The same can be said for lots of other products, including the humble light bulb. Environmentally the traditional incandescent bulb is hopeless: only 15 percent of the energy it generates is used to produce light. The other 85 percent burns off as heat. Yet despite the huge sums invested in the development of energy efficient light sources, so far none of them has matched the incandescent’s warm, soulful light.
3. Responsible and desirable
The idea Up until very recently, designers devoted much of their time to producing things: objects, images, spaces, vehicles and so on. Now that many of us already own more stuff than we need, and the environmental crisis is deepening, designers are increasingly using their skills to come up with ingenious ways of helping us to use it more responsibly. An example is WhipCar, an online car club through which you can rent your car to other people at times when you do not need it, or hire someone else’s car.
To hire a WhipCar, you type your postal code into the Web site to find out which vehicles are available in your neighborhood on the chosen dates.

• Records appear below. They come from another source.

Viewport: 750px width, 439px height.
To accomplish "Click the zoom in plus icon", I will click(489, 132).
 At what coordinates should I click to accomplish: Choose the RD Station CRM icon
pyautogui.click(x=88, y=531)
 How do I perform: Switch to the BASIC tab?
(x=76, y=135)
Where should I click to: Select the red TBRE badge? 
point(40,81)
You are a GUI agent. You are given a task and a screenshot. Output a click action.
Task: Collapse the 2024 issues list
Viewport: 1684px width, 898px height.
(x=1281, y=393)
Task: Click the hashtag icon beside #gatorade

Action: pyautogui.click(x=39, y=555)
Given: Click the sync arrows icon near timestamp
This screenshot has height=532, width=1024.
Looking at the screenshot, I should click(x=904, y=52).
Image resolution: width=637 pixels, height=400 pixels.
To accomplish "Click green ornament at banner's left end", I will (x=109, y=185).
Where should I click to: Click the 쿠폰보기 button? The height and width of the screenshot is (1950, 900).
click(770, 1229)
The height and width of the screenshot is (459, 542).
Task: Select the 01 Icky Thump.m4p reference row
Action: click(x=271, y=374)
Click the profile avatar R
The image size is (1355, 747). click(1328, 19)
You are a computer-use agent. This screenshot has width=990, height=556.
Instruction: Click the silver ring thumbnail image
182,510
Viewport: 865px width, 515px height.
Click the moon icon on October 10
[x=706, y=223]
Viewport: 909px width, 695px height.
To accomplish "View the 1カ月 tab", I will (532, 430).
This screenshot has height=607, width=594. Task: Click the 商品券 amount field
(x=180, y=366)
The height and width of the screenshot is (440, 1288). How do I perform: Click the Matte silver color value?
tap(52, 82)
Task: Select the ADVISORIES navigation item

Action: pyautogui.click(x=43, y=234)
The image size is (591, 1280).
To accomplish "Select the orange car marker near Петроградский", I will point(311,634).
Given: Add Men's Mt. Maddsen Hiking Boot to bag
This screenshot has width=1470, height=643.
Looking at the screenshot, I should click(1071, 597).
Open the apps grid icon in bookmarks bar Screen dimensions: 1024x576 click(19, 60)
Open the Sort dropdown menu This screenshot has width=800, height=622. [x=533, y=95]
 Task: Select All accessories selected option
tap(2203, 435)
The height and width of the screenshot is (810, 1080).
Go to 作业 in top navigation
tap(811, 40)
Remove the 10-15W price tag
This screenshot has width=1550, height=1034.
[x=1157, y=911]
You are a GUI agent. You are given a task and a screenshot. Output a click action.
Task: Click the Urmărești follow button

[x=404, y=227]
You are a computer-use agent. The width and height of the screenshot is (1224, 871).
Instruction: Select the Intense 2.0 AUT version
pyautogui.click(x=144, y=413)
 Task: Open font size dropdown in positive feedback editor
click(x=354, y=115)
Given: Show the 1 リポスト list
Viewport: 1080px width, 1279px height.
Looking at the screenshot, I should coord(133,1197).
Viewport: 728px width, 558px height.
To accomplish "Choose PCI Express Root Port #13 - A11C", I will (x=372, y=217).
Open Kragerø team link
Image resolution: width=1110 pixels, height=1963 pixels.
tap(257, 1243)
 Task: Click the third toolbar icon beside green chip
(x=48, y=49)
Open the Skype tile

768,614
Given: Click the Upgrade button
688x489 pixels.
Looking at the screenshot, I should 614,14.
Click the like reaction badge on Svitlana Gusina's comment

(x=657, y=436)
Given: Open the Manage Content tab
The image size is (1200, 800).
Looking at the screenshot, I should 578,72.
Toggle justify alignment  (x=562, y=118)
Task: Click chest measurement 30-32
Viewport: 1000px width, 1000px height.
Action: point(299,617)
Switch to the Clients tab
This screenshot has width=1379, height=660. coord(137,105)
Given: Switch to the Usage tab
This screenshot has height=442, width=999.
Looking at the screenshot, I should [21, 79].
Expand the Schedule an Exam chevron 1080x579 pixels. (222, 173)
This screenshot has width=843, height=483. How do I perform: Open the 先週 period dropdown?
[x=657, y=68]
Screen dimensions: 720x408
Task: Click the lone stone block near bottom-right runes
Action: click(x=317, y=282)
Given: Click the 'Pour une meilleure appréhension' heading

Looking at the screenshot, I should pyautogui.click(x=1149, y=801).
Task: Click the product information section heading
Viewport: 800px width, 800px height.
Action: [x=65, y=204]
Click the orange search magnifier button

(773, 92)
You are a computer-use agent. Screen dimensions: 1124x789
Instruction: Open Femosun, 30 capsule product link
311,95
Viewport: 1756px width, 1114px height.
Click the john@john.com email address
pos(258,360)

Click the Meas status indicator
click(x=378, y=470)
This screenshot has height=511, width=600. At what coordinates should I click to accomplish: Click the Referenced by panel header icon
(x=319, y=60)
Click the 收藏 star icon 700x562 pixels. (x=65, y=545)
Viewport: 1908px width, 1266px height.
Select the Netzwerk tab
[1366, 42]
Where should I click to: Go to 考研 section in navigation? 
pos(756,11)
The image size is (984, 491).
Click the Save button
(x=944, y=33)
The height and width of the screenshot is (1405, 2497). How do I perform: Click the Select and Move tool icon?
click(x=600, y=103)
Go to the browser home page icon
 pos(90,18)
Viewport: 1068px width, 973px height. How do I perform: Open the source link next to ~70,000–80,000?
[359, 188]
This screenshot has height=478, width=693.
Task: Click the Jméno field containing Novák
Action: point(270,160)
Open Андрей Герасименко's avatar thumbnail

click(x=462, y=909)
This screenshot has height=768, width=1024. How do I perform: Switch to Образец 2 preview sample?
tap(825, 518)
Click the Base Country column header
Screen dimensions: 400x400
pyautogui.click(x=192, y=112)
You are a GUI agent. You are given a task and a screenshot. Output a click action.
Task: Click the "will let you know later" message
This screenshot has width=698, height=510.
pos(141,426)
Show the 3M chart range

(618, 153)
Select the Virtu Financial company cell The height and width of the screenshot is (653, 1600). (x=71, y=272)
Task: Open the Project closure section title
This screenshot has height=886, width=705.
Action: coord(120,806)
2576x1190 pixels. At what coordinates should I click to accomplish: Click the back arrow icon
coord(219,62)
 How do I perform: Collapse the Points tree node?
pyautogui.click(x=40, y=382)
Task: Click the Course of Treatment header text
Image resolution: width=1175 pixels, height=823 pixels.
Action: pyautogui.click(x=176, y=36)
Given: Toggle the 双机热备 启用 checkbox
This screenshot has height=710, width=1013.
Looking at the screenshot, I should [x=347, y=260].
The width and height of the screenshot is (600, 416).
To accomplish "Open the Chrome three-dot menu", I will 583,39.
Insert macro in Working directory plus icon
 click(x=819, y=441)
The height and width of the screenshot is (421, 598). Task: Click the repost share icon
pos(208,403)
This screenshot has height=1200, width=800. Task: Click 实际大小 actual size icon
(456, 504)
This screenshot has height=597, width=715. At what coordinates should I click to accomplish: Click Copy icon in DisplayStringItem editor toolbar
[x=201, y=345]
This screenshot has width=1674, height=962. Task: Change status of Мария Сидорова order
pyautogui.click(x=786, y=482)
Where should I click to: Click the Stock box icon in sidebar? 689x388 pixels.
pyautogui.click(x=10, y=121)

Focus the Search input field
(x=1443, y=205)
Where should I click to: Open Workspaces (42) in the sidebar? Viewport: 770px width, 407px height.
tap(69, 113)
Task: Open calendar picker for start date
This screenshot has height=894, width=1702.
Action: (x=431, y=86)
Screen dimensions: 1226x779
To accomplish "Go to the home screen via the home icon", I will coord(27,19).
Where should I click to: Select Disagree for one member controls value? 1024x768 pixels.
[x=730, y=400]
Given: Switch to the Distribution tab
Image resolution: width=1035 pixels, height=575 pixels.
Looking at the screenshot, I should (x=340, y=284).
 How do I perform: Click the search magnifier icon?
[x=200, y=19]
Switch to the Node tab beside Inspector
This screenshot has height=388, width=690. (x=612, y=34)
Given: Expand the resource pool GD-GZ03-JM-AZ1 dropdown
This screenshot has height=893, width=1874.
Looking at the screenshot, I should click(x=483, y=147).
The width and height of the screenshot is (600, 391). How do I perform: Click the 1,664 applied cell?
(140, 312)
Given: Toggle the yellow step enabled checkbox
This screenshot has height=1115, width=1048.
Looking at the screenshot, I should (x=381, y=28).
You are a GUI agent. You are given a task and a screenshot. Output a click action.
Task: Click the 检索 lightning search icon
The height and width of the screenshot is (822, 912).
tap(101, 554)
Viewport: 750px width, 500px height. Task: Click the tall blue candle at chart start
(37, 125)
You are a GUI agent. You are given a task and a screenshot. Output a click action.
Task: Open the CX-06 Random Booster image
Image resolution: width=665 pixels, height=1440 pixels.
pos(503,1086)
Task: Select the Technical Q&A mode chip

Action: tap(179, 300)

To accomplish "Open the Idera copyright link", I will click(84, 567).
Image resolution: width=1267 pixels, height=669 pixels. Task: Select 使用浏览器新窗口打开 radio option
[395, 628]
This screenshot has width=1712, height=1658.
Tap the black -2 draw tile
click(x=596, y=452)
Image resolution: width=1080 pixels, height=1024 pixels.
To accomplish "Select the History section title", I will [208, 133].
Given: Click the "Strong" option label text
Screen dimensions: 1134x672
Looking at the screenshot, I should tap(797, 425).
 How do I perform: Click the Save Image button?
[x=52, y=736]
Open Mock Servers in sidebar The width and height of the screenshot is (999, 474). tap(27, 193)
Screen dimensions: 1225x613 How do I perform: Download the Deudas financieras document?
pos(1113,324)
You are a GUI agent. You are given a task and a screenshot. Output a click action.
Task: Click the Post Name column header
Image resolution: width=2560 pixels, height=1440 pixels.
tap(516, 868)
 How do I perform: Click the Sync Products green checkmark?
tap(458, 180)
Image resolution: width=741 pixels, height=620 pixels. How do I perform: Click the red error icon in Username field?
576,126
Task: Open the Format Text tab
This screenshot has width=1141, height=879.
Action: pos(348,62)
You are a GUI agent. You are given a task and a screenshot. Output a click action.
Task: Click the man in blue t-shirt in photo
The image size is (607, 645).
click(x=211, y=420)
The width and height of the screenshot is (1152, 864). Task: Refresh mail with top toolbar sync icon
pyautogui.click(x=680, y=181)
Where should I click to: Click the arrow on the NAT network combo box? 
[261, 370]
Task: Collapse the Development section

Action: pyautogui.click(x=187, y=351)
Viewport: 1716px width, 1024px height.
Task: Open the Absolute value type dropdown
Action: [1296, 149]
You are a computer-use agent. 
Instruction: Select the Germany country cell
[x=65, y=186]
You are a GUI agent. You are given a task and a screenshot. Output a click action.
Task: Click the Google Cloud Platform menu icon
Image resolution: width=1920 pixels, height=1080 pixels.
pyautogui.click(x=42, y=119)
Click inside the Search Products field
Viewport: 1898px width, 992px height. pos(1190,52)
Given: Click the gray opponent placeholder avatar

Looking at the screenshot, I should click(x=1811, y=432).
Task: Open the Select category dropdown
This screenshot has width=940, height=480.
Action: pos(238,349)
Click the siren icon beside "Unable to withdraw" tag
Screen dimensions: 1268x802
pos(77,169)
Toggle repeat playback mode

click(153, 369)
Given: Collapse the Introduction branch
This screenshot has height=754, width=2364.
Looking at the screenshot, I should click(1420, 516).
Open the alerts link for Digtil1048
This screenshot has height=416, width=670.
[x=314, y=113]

WhipCar went live with a pilot program in London in April last year, and has since expanded to represent 2,500 car owners throughout Britain. The original concept is continually redesigned as the WhipCar team learns more about its market: by enabling car owners to offer discounts to regular customers, for example, and offering advice to people who are planning to buy cars with the intention of renting them out.
The design trophy The found object has a proud tradition in design history from the scraps of metal with which Richard Buckminster Fuller built the first of his geodesic dome emergency shelters in the 1940s, to the tractor seat that Achille Castiglioni transformed into the elegant Mezzadro stool in the 1950s. Making new objects from old ones is now so fashionable that it has become a contemporary design cliché, except when executed with the skill of the Italian designer Martino Gamper.
For the past few months, Mr. Gamper has been scouring the streets, skips and flea markets of Turin in a search for suitable pieces of old furniture to complete his most ambitious project so far: “Condominium,” an exhibition that is to open next month at Galleria Franco Noero. It will be the first-ever design show at the gallery, one of Italy’s most influential contemporary art spaces. All nine floors of its tall, skinny 19th-century building — known to locals as the Fetta di Polenta, or the slice of polenta — will be filled with new pieces of Mr. Gamper’s very desirable recycled furniture.